Install yalc in your container, e.g. RUN npm i -g yalc.
Build your library in Docker, and run yalc publish (add the --private flag if your shared lib is private). This will 'publish' your library locally.
Run yalc add my-lib in each repo that would normally use npm link before running npm install. It will create a local .yalc folder in your Docker container, create a symlink in node_modules that works inside Docker to this folder, and rewrite your package.json to refer to this folder too, so you can safely run install.
Optionally, if you do a two stage build, make sure that you also copy the .yalc folder to your final image.
Below an example Dockerfile, assuming you have a mono repository with three packages: models, gui and server, and the models repository must be shared and named my-models.
# You can access the container using:
# docker run -it my-name sh
# To start it stand-alone:
# docker run -it -p 8888:3000 my-name
FROM node:alpine AS builder
# Install yalc globally (the apk add... line is only needed if your installation requires it)

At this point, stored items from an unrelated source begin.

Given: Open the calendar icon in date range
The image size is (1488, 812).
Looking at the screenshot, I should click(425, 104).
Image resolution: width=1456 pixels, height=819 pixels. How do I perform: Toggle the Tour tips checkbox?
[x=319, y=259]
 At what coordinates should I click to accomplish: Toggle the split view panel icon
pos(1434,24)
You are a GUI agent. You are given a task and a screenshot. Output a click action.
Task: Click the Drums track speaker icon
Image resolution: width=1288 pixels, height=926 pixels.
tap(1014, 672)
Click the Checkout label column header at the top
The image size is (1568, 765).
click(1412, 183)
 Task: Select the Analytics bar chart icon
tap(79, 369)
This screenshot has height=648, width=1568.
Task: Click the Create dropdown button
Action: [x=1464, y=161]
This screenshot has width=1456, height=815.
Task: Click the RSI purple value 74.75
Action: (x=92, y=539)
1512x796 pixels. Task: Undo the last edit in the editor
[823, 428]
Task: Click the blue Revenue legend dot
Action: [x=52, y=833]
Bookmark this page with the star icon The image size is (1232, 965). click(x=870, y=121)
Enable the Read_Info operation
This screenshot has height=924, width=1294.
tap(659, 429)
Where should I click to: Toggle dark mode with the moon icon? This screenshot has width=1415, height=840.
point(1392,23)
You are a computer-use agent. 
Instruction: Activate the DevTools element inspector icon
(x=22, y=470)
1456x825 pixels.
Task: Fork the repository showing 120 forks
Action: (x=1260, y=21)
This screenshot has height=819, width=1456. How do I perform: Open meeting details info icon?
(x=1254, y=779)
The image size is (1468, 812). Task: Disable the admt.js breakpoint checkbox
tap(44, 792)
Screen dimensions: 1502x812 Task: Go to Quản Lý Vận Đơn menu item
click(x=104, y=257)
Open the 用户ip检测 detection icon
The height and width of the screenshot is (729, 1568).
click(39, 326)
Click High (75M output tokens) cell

RUN apk add --no-cache --virtual .gyp python make g++ && \
npm i -g yalc
RUN mkdir /packages && \
mkdir /packages/models && \
mkdir /packages/gui && \
mkdir /packages/server
COPY ./packages/models /packages/models
WORKDIR /packages/models
RUN npm install && \
npm run build && \
yalc publish --private
COPY ./packages/gui /packages/gui
WORKDIR /packages/gui
RUN yalc add my-models && \
npm install && \
npm run build
COPY ./packages/server /packages/server
WORKDIR /packages/server
RUN yalc add my-models && \
npm install && \
npm run build
FROM node:alpine
RUN mkdir -p /app
COPY --from=builder /packages/server/package.json /app/package.json
COPY --from=builder /packages/server/dist /app/dist
# Make sure you copy the yalc registry too.
COPY --from=builder /packages/server/.yalc /app/.yalc
COPY --from=builder /packages/server/node_modules /app/node_modules
COPY --from=builder /packages/gui/dist /app/dist/public
WORKDIR /app
EXPOSE 3000
CMD ["node", "./dist/index.js"]
Hope that helps...
The docker build CLI command sends the specified directory (typically .) as the "build context" to the Docker Engine (daemon). Instead of specifying the build context as /worker-a, specify the build context as the root directory, and use the -f argument to specify the path to the Dockerfile in one of the child directories.
docker build -f worker-a/Dockerfile .
docker build -f worker-b/Dockerfile .
You'll have to rework your Dockerfiles slightly, to point them to ../config/config.json, but that is pretty trivial to fix.
Also check out this question/answer, which I think addresses the exact same problem that you're experiencing.
How to include files outside of Docker's build context?
Hope this helps! Cheers
An alternative solution is to upgrade all your soft links into hard links.